Sunday, January 8, 2012

Domain and Range :)

-Domain-the interval of x values where the graph exists.
-Range-the interval of y values where the graph exists.
-Zeros x-int root-set=0 solve for x.
-To be a function the graph must pass the vertical line test.
-If given points the domain is the list of all x-values and the range is the list of all y-values in { }.

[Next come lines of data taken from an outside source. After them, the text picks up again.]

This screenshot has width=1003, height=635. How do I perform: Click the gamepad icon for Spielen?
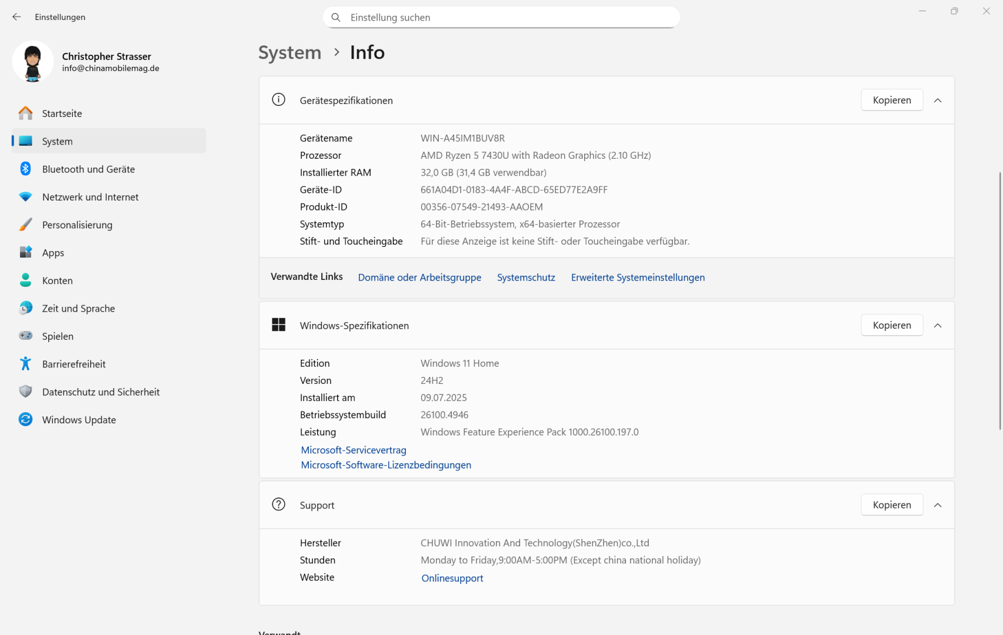tap(25, 336)
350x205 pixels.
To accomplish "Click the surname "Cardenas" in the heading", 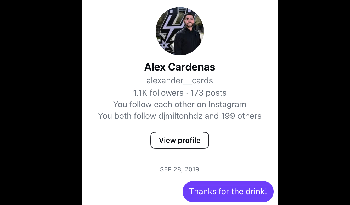I will tap(191, 67).
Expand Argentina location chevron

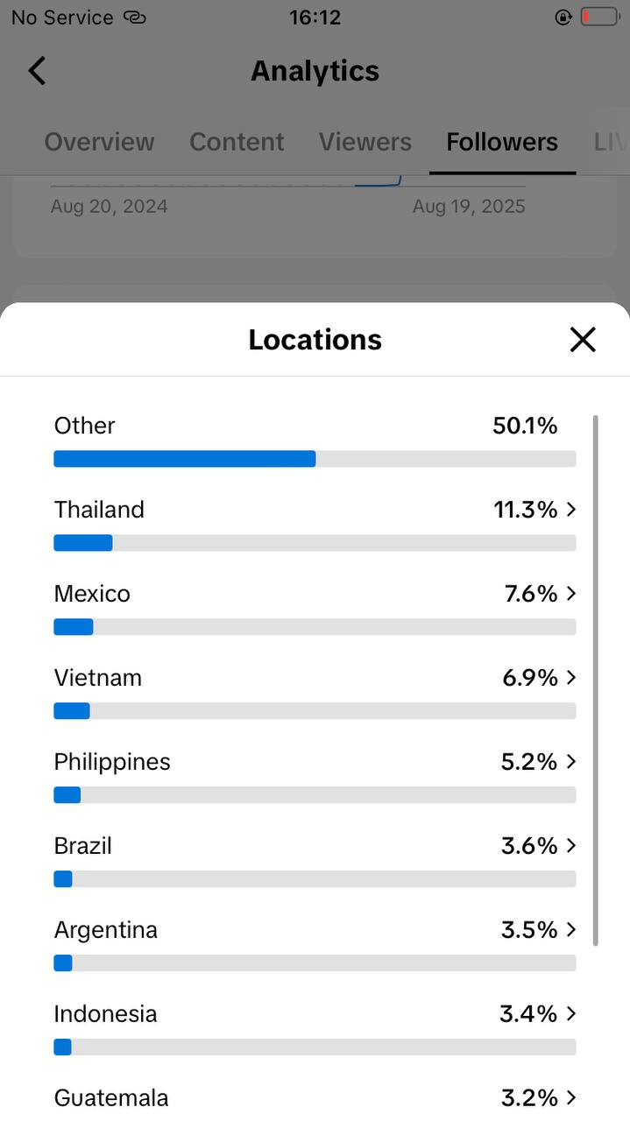coord(571,930)
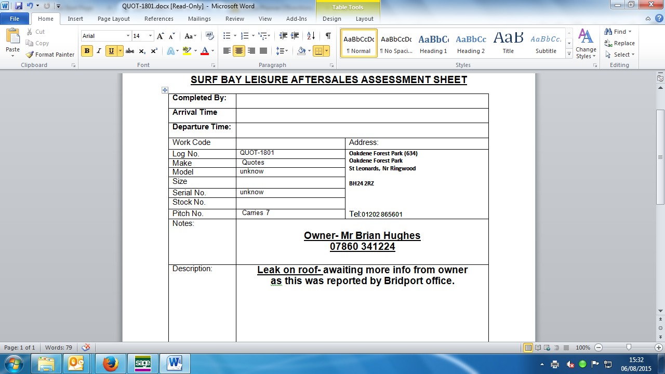Click the Sort icon in Paragraph group
665x374 pixels.
coord(311,36)
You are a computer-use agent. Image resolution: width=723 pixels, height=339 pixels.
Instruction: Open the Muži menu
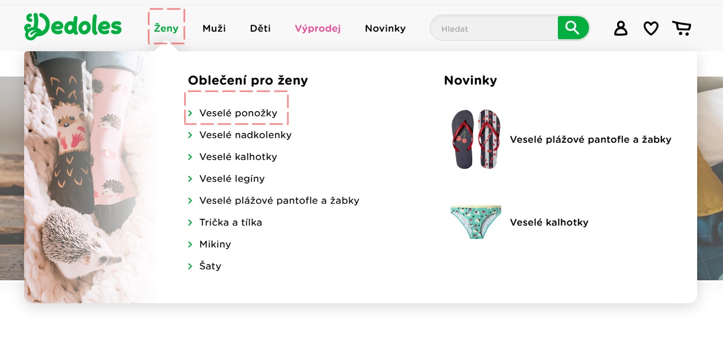point(214,28)
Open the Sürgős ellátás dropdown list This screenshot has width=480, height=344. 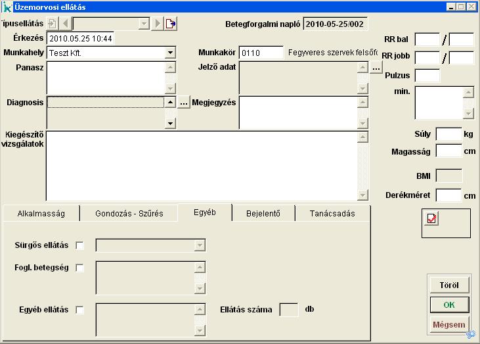pos(200,245)
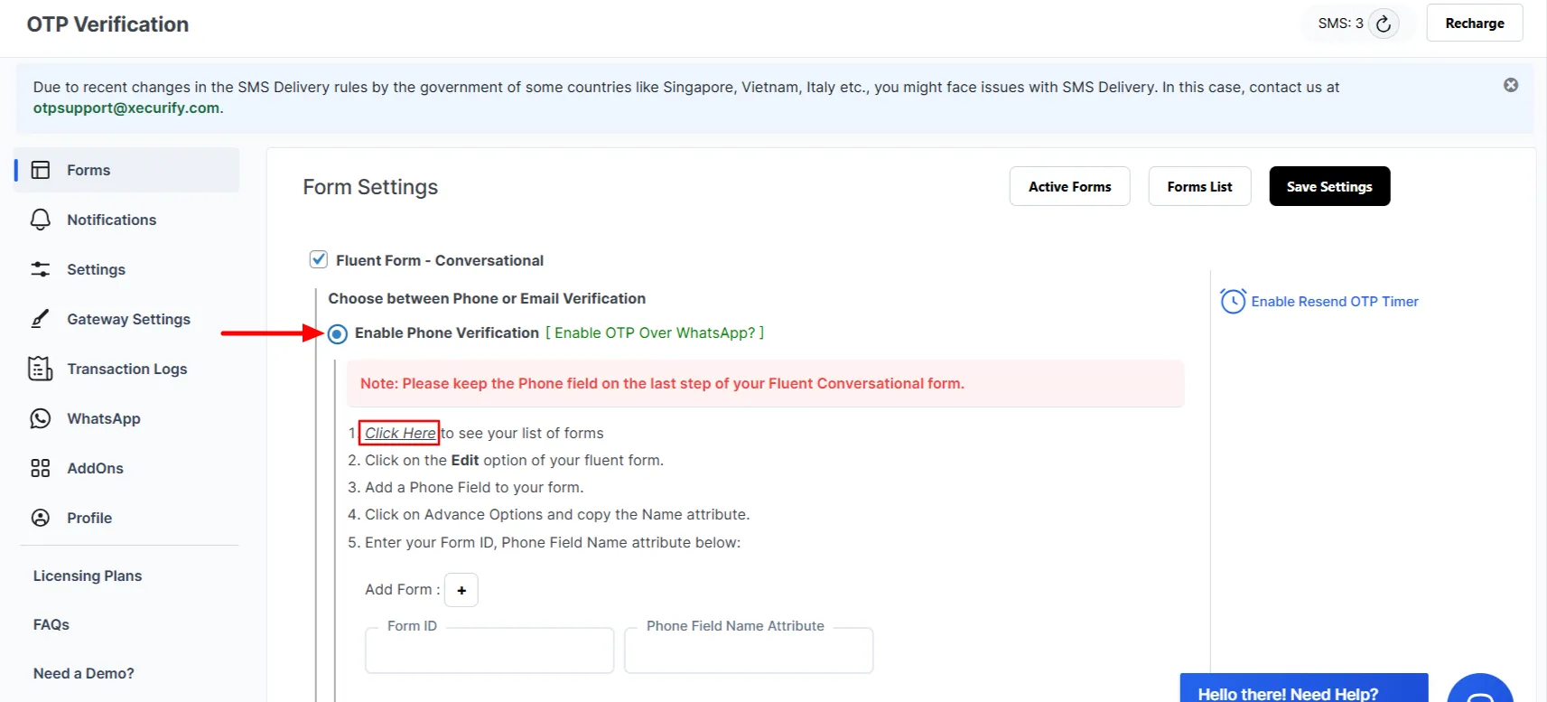Viewport: 1547px width, 702px height.
Task: Click the Save Settings button
Action: point(1328,186)
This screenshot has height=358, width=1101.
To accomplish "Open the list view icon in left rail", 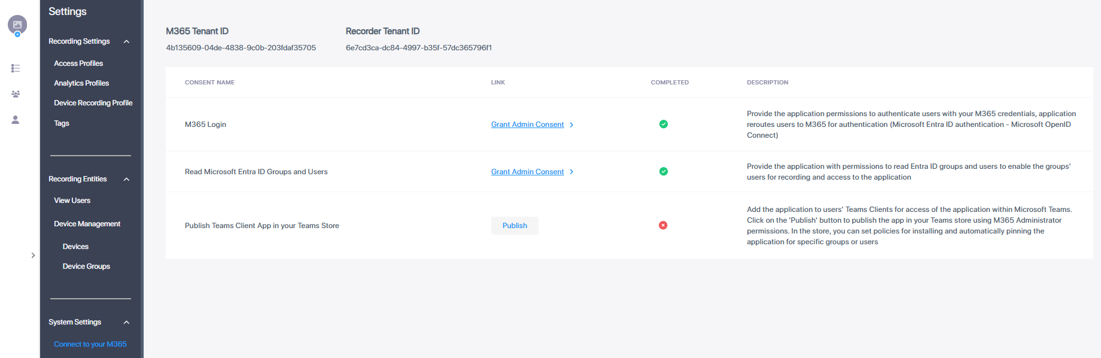I will pyautogui.click(x=16, y=68).
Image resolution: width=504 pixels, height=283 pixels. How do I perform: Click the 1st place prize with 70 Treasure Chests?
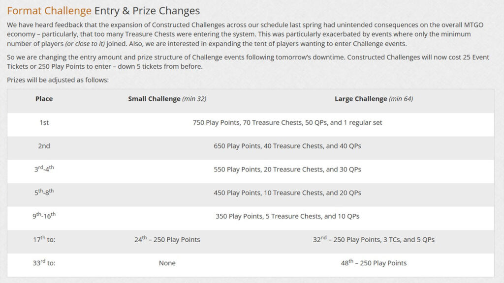[x=287, y=122]
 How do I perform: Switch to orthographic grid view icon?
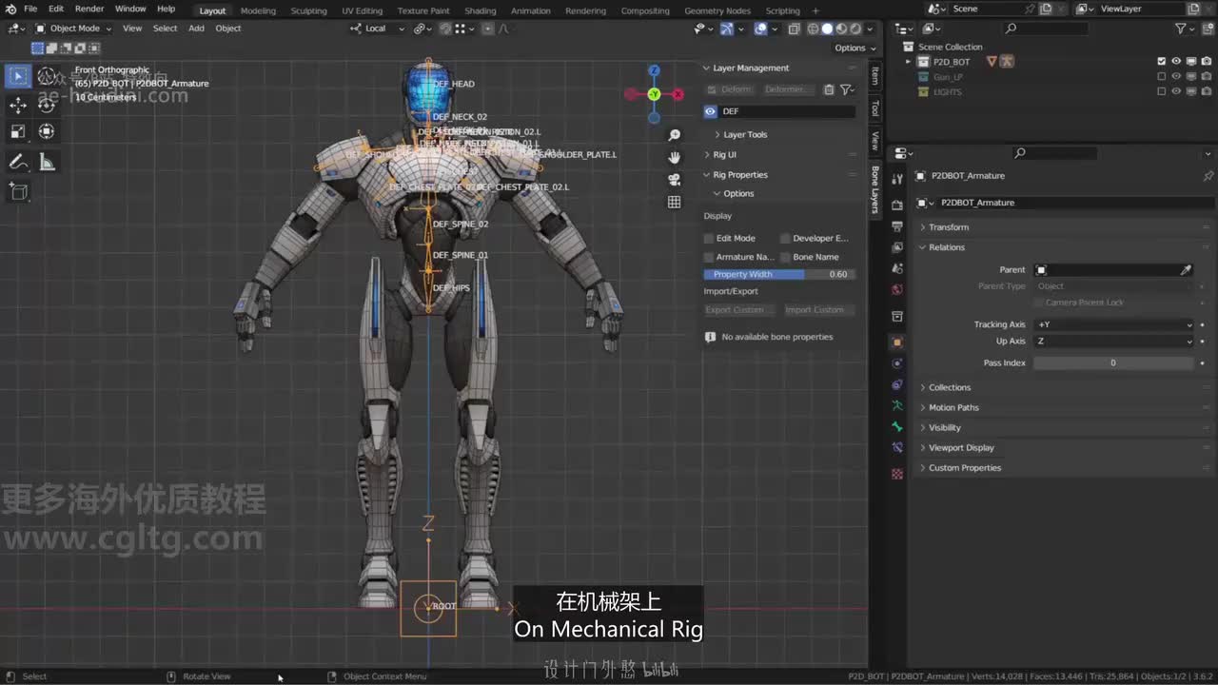pos(675,202)
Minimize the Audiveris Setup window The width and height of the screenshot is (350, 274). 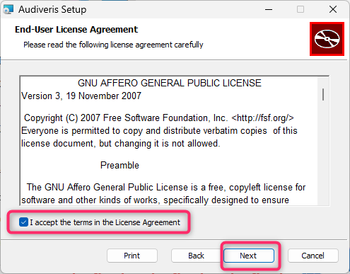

To find the Domain and Range you..



1. polynomials: domain (-infinity, infinity) always


range (-infinity, infinity) odd always



2. square root: y=square root of x+/-number +/-a



To find domain of square root:


1. set inside the root=0 and solve


2. set up intervals


3. plug in, if you get a negative x is the interval


4. write answers in interval notation-use [ by the number



range [a,infinity)




3. square root: y=square root of number - x^2 +/-a



To find domain:


1. set inside =0 solve


2. put answers in [-, ]



range: [0,square root of number] if a=0.



[0+a,square root of number+a] if a is positive



[0-a,square root of number-a] if a is negative




4. fraction:



To find domain:


1. factor top and bottom


2. cancel if possible and mark the number cancelled


3. set bottom =0 and solve for x-values


4. write in interval notation stopping at number's found in 2 and 3




5. absolute value: domain: (-infinity,infinity)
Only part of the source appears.